Collected data

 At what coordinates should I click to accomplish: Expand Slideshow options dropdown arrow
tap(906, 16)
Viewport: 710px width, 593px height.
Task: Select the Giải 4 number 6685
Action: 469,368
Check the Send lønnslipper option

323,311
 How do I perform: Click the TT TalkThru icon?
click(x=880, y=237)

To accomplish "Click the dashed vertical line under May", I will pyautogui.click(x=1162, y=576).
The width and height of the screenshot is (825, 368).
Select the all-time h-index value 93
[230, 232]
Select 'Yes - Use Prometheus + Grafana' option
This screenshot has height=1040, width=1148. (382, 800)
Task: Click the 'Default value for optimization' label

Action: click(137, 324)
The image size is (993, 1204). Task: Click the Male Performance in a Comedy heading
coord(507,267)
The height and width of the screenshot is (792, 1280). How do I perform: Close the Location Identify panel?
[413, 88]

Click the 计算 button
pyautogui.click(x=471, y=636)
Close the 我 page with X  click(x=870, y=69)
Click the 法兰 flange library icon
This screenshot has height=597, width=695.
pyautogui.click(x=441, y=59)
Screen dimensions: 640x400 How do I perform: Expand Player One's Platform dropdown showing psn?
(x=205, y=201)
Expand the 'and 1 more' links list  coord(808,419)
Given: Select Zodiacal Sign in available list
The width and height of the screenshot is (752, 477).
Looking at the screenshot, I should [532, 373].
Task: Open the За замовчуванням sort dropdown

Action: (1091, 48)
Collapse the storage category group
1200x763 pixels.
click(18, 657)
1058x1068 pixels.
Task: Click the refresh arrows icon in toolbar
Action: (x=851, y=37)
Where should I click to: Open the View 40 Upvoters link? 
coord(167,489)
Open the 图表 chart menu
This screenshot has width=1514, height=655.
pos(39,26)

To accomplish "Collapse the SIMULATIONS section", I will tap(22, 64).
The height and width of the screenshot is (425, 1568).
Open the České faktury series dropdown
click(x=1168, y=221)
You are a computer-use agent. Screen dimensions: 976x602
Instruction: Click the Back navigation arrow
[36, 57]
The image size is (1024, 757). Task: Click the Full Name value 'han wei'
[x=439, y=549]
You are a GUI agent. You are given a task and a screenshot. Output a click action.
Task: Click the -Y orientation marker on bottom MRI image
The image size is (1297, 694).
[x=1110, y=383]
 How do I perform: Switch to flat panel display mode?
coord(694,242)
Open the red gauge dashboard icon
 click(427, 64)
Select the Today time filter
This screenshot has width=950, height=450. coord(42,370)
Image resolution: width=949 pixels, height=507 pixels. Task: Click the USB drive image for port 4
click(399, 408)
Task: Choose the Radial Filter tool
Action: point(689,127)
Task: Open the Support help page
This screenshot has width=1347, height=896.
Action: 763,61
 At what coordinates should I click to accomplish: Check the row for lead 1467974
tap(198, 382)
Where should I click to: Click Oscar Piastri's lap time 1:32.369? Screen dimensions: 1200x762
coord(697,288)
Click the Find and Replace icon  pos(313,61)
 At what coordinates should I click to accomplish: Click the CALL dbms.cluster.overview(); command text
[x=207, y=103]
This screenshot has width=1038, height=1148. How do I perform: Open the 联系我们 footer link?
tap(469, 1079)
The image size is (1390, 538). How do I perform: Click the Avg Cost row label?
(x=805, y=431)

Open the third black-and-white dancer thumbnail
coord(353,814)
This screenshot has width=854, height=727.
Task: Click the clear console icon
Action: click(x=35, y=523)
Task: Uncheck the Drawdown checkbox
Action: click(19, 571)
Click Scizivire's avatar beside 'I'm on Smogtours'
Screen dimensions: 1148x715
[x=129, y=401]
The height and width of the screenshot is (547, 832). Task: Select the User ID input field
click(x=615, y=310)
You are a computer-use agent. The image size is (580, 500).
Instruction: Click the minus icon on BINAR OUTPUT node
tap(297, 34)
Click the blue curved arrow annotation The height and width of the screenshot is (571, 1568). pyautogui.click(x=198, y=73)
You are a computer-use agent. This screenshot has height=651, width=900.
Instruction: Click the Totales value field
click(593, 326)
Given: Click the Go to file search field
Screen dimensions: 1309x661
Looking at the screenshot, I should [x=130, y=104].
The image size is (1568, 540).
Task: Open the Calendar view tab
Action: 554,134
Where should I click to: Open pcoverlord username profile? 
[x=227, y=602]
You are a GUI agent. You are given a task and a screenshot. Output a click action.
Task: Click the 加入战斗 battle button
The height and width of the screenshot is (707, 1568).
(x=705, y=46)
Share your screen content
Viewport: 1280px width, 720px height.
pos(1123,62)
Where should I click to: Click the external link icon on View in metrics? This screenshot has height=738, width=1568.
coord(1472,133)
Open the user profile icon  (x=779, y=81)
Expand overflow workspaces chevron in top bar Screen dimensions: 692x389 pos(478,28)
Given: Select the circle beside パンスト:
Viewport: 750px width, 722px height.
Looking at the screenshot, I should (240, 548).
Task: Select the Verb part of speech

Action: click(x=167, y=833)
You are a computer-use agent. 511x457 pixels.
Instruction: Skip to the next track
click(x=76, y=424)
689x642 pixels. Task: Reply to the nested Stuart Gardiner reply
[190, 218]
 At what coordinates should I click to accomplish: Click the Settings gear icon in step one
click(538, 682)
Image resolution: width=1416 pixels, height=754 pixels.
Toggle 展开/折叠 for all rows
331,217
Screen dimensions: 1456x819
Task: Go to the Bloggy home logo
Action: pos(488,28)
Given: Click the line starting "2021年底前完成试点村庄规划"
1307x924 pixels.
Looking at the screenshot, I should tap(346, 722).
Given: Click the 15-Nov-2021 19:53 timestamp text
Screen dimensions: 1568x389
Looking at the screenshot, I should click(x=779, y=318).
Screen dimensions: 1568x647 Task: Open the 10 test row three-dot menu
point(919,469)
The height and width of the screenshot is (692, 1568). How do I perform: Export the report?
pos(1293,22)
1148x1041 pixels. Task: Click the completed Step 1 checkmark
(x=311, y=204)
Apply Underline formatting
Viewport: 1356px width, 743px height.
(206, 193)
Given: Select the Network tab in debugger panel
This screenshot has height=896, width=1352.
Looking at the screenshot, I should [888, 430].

WHAT NEEDS TO BE DONE:
Every line that holds the word "beside" should be copied from the records above.

RESULT OF THIS EXERCISE:
Click Scizivire's avatar beside 'I'm on Smogtours'
Given: Select the circle beside パンスト:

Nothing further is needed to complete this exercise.